Nous l’avons vu, tout à l’heure, il est à la rigueur et en bien des cas, d’autres organisations que la famille, chez les hommes, pour protéger, abriter, nourrir, apporter toute aide matérielle au bas âge, – en un mot, pour assurer la conservation de l’espèce.

Mais la famille humaine commence à prendre sa valeur au moment où la famille animale va se disperser, quand s’éveille l’esprit de l’enfant.

Pourquoi ? Parce qu’elle est faite pour se souvenir et pour prévoir. Elle est une mémoire et un dessein. Elle exprime, chez chaque être humain, l’horreur de l’anonymat, la soif de se définir, de se rattacher, de se continuer et de former ainsi, à travers le temps et les changements du monde, une sorte de conscience immortelle. Sentez-vous ce que cela représente déjà, les grands-parents, les enfants, les petits-enfants ? Quand l’un de ces êtres disparaît, il sait qu’il ne meurt pas tout entier, comme ceux qui restent savent qu’ils retiennent une partie de ce souffle et l’empêchent de s’éteindre, même sur la terre.

Il ne plaît pas à l’homme qui accomplit un effort d’en voir le résultat s’évanouir avec lui, se diluer comme un ruisseau dans la mer. L’homme aime à laisser sa trace. Tout le travail de ceux qui furent aurait-il rayonné, de leur vivant, vers une foule d’étrangers, et ne serait-il vain que pour ceux de leur sang ? Pourquoi dire aux fils : « Recommencez », alors qu’il est à la fois plus simple et plus utile à la société elle-même que soit conservée une force acquise ?

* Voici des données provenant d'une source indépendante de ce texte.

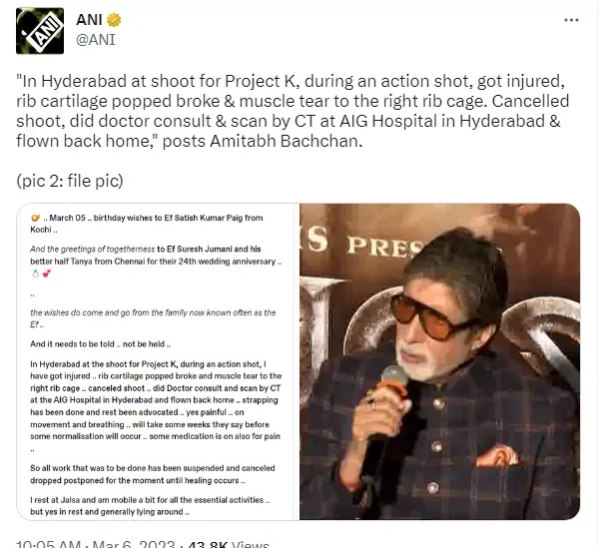Open the three-dot more options menu
600x548 pixels.
click(x=571, y=20)
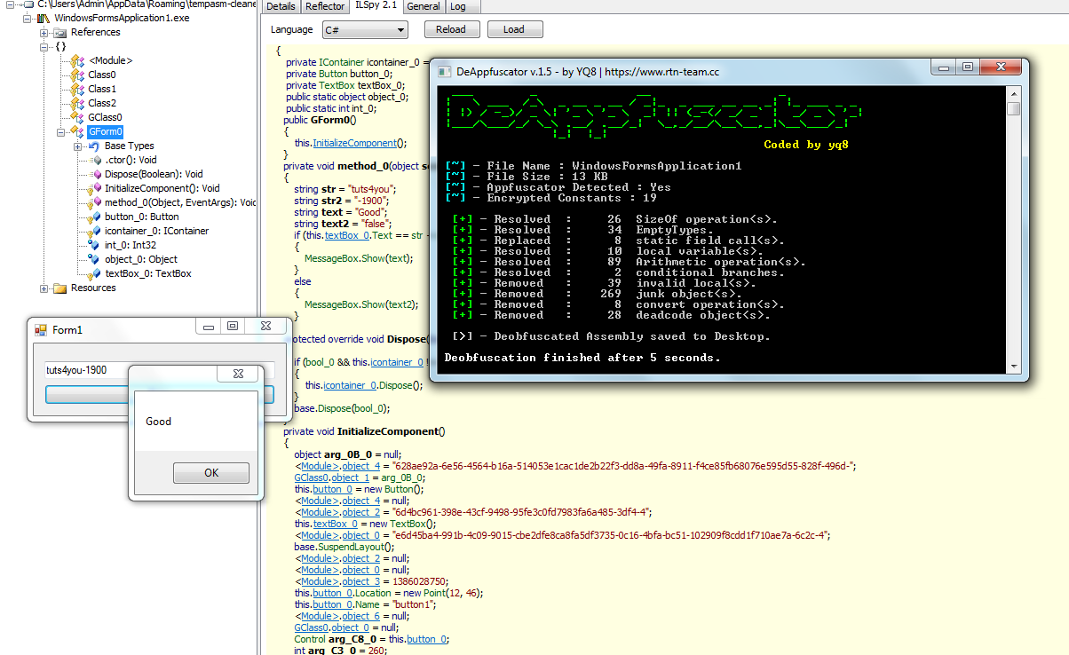The image size is (1069, 655).
Task: Click DeAppfuscator console window icon
Action: pyautogui.click(x=445, y=70)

C’est pourquoi l’homme dit à son œuvre, à son effort, à tout ce qui a pu être le résultat de sa vie :

– Ne t’arrête pas quand je ne serai plus. Persiste, augmente, sois une famille, c’est-à-dire une volonté de génération tendue entre deux mondes invisibles : celui des morts et celui des êtres futurs.

Par elle, le vivant se sent porté en même temps qu’il la soutient.

Et cela n’est pas seulement vrai des familles qu’une tradition attentive encourage depuis plus longtemps.

C’est vrai pour toutes les familles à tous les échelons de la fortune. Il ne faut pas avoir séjourné longtemps en un village de France pour recueillir cette impression très vive chez l’artisan, chez le paysan. Chaque famille a son caractère et y tient. Elle est une expérience qui cherche à durer.

Loin de nuire à la société, de lui opposer un égoïsme accapareur, la famille est un multiplicateur de forces humaines, qui, lentement recueillies, ajoutées, composées, sont sauvées de la dispersion et du désordre, et forment ainsi des blocs vivants sur lesquels, mieux que sur l’être passager, peut s’appuyer une nation.

 

 

 

Antoine de LÉVIS-MIREPOIX.

 

Conférence prononcée le 19 mars 1937

à l’Université des Annales.

 

Paru dans Conferencia en décembre 1937.